Lors de la mise en place de ce comité, les usagers se sont en fait organisés en deux sous- comités, un pour la partie amont du bassin versant (le territoire de Kasangulu), l’autre pour la partie aval (la commune de Mont Ngafula). Les acteurs locaux ont souhaité que les services de l’État interviennent en appui technique du processus, le statut de membre de la structure de participation étant réservé aux usagers et autorités locales. Le fait de se situer en zone périurbaine a aussi permis d’intégrer d’autres acteurs dans ce processus de concertation : ONGs, experts nationaux et internationaux, universités et centres de recherche. Ceux-ci accompagnent les services de l’État au sein du comité technique en apportant leur expertise aux comités de rivière.

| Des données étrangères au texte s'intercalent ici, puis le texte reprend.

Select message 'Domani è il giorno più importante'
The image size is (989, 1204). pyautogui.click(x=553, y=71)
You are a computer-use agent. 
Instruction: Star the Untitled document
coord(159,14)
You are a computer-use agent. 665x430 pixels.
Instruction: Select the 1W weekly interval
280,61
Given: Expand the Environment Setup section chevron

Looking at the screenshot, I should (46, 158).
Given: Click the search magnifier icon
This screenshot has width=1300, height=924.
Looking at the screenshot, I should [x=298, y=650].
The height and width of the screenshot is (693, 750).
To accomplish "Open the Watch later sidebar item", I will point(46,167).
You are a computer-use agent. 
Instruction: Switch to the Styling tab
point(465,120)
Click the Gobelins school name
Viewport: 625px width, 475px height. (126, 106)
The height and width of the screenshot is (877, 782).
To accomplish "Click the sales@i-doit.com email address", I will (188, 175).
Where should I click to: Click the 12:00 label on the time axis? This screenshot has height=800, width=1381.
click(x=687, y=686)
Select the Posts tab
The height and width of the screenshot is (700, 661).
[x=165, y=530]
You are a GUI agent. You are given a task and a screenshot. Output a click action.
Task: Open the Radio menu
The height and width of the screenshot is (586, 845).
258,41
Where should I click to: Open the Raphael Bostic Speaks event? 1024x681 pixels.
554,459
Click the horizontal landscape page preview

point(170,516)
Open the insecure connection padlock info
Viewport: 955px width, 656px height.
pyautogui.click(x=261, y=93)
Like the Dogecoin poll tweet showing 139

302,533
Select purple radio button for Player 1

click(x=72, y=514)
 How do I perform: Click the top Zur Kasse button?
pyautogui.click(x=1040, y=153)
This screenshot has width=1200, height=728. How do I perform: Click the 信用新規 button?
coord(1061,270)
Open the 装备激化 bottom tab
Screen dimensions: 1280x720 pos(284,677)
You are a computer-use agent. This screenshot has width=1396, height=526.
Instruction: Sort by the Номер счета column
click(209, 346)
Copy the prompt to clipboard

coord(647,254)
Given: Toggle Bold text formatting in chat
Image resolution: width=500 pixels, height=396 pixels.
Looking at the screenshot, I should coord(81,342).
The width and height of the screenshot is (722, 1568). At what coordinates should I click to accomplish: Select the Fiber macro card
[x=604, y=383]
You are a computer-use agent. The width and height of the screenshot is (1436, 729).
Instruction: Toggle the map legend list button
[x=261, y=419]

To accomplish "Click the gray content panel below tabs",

La méfiance vis-à-vis des services de l’État manifestée par les usagers en début de projet a pu être atténuée dès l’instant où un espace de dialogue a permis aux uns et aux autres de se rencontrer et d’exprimer les craintes et espoirs de collaboration. Aujourd’hui, le Ministère de l’Environnement, de la Conservation de la Nature et du Développement Durable (MECNDD), au travers de la Direction des Ressources en Eau, prend sa place dans ce projet initié par une association d’usagers locaux de l’eau. Le contrat de rivière contribue donc à briser la glace, il jette des ponts de collaboration d’abord timides et par la suite de plus en plus engagés, rendant possible la mise en œuvre d’actions innovantes dans le bassin versant.